Os ônibus deixaram de circular após um incidente na noite deste domingo que por pouco não terminava em tragédia. Um policial teria discutido com o motorista de um coletivo da empresa Veleiro e efetuado vários disparos de arma de fogo no terminal rodoviário no bairro. A situação causou revolta entre motoristas e cobradores.

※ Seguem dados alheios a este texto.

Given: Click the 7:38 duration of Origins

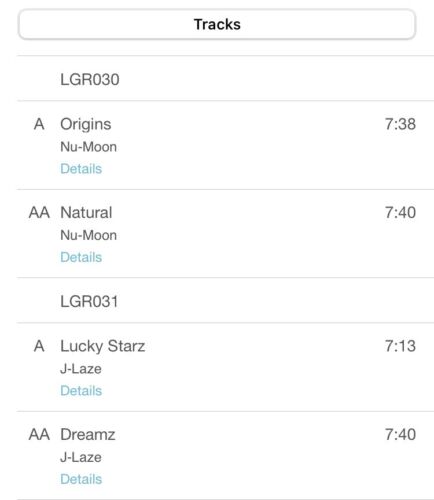Looking at the screenshot, I should click(x=400, y=124).
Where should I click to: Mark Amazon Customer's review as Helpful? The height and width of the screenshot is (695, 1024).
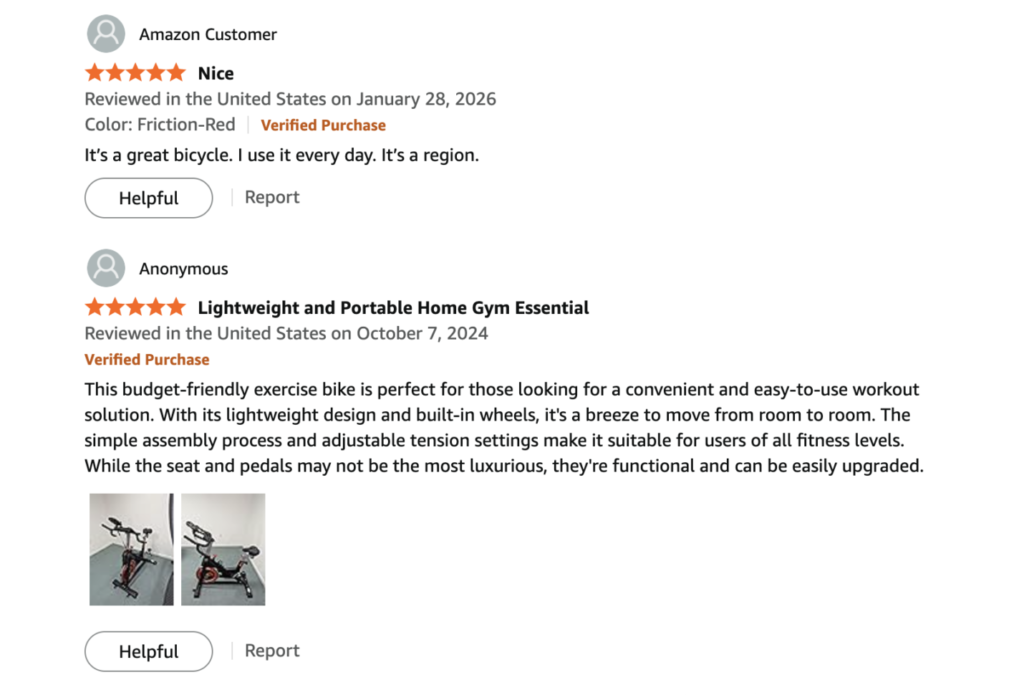point(148,198)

A reivindicação dos moradores é de que os ônibus voltem a circular, já que muitas pessoas dependem do transporte coletivo para seguir ao trabalho. Uma equipe do Gerenciamento de Crise da Polícia Militar foi ao local para negociar com a população e liberar o trânsito.
Bancos ‘invadidos’ por sem terras
Oito agências do Banco do Brasil foram ocupadas pela manhã por integrantes do Movimento dos Trabalhadores Rurais Sem Terra (MST), do Movimento de Libertação dos Sem Terra (MLST), do Movimento Terra, Trabalho e Liberdade (MTL) e da Comissão Pastoral da Terra (CPT). Segundo o grupo, a manifestação acontece após o recolhimento por parte do Instituto Nacional de Colonização e Reforma Agrária (Incra) de recursos destinados às famílias de assentados.
Em todo país acontecem manifestações simultâneas nas agências do Banco do Brasil. Por conta das ocupações, as agências estão impedidas de funcionar. No estado, foram ocupadas as agências de Batalha, Piranhas, Delmiro Gouveia, União dos Palmares, Novo Lino, São Luís do Quitunde, Atalaia. Em Maceió, a agência ocupada foi a localizada na Rua do Livramento, no Centro.
Somente em Alagoas, o montante de cerca de R$ 60 milhões foi retirado de contas do BB referentes a pagamentos de créditos para produção, habitação e outros benefícios ao qual têm direito as famílias dos assentamentos. As agências ocupadas estão impedidas de funcionar, sob protesto dos trabalhadores. Os movimentos culpam o governo federal pela irresponsabilidade, que tem consequências graves na descontinuidade da política de Reforma Agrária.
Também pela manhã, funcionários do Porto protestam e bloqueiam a entrada e saída do local ateando fogo em pneus. O grupo obstruiu entrada do Porto impedindo carga e descarga de caminhões. O Bope foi acionado.